PR34474 describes problems for code generation of multiplications with a factor of 2^C +/-1. The patch transforms multiplications of this type to a left shift and an additional addition or subtraction.

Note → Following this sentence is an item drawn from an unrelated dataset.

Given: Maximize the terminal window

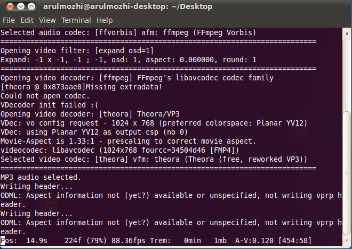Looking at the screenshot, I should (x=31, y=6).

The test cases which produced bad MC:
define <2 x i64> @mul7(<2 x i64>) {
%2 = mul <2 x i64> %0, <i64 7, i64 7>
ret <2 x i64> %2
}
define <2 x i64> @mul17(<2 x i64>) {
%2 = mul <2 x i64> %0, <i64 17, i64 17>
ret <2 x i64> %2
}
define <16 x i8> @mul31(<16 x i8>) {
%2 = mul <16 x i8> %0, <i8 31, i8 31, i8 31, i8 31, i8 31, i8 31, i8 31, i8 31, i8 31, i8 31, i8 31, i8 31, i8 31, i8 31, i8 31, i8 31>
ret <16 x i8> %2
}and are now lowered as follows:
mul7:
# BB#0:
vpsllq $3, %xmm0, %xmm1
vpsubq %xmm0, %xmm1, %xmm0
retq
mul17:
# BB#0:
vpsllq $4, %xmm0, %xmm1
vpaddq %xmm0, %xmm1, %xmm0
retq
mul31:
# BB#0: # %entry
vpsllw $5, %xmm0, %xmm1
vpand .LCPI4_0(%rip), %xmm1, %xmm1
vpsubb %xmm0, %xmm1, %xmm0
retq
This should be an early-out